We have seen in this article that Wernicke’s aphasia is a result of a brain injury mainly caused by a stroke that impairs speech regarding utterances, we have also talked about the connection between this impairment and linguistics theories when we linked aphasia with how languages are decoded, how preserved intentions can be a the key to speech re-acquisition and now we will see how Tomasello’s Usage-based Learning studies are aligned with a proposal to make PWAs’ speech become closer to what it used to be.

According to Wartenburger et al. (2003), meaning of words is a result of a declarative memory, i.e. someone will tell the meaning of a word and it will not hinge on assumptions or conjecturing.
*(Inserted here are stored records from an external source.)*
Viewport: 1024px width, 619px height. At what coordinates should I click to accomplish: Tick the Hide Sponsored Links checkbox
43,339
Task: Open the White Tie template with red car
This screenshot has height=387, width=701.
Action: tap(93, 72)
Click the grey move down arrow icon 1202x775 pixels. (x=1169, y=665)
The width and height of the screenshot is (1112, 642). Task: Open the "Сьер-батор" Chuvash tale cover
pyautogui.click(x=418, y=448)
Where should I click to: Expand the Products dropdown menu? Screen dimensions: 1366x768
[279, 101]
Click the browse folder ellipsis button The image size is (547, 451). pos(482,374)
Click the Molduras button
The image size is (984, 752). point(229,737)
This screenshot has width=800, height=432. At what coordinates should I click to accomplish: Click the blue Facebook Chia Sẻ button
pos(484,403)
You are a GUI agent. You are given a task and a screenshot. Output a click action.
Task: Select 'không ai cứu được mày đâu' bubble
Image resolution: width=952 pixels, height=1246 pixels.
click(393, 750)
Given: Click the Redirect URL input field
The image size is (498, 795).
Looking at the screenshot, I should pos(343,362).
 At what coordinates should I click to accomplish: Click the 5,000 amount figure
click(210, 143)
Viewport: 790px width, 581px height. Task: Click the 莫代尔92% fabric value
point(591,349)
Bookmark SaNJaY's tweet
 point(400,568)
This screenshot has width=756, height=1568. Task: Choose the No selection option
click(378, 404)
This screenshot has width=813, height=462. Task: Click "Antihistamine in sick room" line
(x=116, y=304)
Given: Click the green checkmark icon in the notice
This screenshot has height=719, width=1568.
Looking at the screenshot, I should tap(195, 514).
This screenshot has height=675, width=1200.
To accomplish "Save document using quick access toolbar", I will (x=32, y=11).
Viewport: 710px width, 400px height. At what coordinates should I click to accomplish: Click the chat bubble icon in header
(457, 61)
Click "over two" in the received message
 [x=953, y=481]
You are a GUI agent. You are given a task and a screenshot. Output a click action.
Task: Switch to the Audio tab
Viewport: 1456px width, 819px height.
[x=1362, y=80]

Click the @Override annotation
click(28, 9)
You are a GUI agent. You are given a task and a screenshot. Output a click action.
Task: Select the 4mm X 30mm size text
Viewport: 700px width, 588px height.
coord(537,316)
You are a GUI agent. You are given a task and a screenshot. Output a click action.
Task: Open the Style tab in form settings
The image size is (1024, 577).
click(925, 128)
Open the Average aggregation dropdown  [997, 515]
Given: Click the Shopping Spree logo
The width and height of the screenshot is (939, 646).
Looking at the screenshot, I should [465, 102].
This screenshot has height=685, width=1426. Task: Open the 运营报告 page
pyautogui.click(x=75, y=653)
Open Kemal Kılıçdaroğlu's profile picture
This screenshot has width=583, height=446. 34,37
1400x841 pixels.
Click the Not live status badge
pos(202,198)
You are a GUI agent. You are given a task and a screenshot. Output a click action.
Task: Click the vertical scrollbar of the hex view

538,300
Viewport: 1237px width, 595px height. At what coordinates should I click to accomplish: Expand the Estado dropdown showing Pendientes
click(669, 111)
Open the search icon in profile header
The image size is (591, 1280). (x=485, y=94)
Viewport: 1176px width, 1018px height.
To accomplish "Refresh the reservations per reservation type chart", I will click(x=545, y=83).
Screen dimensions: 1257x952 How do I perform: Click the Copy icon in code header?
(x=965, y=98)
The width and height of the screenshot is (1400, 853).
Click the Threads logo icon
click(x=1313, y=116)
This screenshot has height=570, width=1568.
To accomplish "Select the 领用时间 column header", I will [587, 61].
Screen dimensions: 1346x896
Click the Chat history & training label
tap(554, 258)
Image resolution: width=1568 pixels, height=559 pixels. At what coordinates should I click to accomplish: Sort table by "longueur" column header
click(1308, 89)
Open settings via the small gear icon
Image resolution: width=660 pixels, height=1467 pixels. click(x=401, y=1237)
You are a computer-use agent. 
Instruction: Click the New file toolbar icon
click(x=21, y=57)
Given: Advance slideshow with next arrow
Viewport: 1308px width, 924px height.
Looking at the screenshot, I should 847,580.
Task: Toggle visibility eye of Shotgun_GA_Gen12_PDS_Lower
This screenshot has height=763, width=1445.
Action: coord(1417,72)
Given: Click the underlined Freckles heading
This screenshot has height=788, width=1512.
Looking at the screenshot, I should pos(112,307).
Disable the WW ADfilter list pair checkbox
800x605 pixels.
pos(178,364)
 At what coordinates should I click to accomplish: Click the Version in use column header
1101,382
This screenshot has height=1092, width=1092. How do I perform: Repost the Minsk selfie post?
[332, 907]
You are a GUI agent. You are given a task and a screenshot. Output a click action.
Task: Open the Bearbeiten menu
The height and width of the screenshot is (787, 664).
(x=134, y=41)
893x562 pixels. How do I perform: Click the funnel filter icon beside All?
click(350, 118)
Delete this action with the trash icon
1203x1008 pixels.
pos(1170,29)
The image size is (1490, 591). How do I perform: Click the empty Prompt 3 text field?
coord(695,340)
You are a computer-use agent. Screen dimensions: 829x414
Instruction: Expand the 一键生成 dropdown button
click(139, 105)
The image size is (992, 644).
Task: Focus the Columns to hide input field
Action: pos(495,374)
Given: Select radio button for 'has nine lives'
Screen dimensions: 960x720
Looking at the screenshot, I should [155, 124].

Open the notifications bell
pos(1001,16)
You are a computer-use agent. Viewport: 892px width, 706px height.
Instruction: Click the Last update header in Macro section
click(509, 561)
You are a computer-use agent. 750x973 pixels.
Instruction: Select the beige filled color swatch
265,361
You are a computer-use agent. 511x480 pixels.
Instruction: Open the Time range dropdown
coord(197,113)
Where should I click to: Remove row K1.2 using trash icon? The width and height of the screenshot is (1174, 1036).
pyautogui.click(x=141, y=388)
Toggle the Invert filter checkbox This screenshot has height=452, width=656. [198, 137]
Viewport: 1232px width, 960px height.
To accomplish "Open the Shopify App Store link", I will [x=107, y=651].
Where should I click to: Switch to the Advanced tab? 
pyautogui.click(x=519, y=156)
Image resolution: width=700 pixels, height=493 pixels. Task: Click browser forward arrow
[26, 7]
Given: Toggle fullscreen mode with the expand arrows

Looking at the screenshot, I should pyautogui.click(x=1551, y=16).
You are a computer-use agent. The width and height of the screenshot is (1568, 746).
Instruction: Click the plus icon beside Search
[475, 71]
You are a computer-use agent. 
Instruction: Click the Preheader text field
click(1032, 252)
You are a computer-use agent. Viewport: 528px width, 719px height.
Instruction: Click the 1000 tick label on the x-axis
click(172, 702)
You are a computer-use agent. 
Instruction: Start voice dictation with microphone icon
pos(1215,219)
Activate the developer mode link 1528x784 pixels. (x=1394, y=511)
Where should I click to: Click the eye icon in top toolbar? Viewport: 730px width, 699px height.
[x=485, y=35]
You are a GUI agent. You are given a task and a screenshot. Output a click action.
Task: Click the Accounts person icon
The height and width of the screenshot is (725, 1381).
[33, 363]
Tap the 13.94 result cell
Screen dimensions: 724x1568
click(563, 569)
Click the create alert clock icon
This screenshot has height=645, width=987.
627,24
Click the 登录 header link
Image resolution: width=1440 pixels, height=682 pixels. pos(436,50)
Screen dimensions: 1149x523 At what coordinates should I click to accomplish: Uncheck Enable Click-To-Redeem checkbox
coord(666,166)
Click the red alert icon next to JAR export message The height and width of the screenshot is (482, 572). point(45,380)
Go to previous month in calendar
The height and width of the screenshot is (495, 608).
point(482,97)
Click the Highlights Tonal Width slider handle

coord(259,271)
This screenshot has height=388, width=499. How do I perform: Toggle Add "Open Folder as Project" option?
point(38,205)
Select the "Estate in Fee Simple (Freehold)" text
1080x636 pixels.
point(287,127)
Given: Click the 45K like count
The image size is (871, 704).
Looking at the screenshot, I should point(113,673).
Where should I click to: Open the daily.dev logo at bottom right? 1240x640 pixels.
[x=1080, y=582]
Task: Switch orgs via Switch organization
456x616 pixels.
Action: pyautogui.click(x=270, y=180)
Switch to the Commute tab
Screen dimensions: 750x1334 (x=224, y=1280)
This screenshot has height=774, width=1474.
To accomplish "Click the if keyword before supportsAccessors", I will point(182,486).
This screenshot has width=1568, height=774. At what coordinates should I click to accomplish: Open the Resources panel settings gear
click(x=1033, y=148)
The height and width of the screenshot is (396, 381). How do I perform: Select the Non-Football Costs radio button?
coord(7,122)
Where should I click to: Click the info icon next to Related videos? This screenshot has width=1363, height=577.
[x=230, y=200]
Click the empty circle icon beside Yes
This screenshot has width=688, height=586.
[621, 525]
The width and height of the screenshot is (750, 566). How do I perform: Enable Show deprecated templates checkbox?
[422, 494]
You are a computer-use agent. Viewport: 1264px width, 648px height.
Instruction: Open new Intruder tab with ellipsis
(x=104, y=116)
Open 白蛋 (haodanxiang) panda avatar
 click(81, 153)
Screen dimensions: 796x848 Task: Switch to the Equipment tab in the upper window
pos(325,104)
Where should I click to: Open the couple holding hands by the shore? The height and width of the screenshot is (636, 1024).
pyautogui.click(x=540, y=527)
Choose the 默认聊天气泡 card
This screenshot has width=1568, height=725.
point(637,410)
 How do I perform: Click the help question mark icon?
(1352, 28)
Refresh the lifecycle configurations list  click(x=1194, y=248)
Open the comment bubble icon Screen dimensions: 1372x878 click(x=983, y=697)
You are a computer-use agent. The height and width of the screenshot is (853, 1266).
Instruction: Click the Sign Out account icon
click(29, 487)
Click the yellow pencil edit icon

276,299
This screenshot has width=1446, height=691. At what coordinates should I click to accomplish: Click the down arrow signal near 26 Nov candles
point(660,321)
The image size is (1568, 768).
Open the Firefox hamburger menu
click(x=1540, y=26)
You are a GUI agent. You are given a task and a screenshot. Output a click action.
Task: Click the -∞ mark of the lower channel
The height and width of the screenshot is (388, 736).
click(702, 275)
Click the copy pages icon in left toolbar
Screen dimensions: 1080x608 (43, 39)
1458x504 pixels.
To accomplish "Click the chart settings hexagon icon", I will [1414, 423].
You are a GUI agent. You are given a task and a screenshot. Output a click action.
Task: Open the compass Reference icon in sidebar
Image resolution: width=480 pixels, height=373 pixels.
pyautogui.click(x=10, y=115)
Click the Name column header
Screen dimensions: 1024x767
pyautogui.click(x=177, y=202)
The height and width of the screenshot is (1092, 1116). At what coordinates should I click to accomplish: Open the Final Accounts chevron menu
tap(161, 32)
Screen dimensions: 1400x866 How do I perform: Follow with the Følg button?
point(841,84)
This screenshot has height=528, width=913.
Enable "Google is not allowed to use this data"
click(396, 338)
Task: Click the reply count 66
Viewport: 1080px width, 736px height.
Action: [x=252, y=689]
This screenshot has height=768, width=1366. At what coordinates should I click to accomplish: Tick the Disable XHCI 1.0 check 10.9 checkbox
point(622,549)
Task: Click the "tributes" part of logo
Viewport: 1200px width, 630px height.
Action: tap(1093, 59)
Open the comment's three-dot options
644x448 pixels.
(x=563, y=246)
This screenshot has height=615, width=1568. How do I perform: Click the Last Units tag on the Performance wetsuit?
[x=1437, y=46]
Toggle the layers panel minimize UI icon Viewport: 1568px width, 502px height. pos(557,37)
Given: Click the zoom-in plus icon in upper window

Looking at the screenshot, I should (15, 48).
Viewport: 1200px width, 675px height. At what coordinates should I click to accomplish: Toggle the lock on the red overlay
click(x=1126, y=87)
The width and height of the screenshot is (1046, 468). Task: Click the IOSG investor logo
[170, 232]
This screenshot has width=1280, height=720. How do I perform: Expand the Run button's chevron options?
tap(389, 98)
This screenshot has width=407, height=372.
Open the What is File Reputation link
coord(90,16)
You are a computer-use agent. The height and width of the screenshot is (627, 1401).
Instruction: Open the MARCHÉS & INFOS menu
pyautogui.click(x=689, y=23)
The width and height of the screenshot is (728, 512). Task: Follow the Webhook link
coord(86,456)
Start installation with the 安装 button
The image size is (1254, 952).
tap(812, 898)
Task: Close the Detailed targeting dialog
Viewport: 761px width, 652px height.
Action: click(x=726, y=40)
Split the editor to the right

Indeed, this kind of exposure can benefit PWAs as it happens in classes where a teacher will design lessons which will provide patients with a great amount of exposure triggering parts of the brain that were not affected by the injury. This combination complies with studies on Usage-based Learning since this exposure will be the fuel for the neural combustion because the intervention of the teachers through their lessons might be the stimulus that these patients need to compensate the hemisphere that got impaired by the injury. Therefore, without this social input speech re-development would limp and opposite is also true. Without higher functions speech cannot be whole. If that was so, PWAs would not need any type of compensation to speak properly again, but they do need and they do compensate which leads us to one conclusion: we don’t have a specific organ dedicated to organize our speech, we learn to speak as we learn everything else – with exposure, repetition and reasoning (Tomasello, 2003).

Thus, the exposure to the language they want to re-develop will work as the model for the new brain connections so that the intention (previously stated as preserved) regain their proper outcome – the speech. The role linguists have in this new  era of a patient is very important such as the understanding of how acquisition takes place and also the implications that this process has on the brain of the person. In addition to that, and maybe more important than anything else, respect the individual, have empathy, acknowledge their emotions and rescue their story. This will make our jobs easier.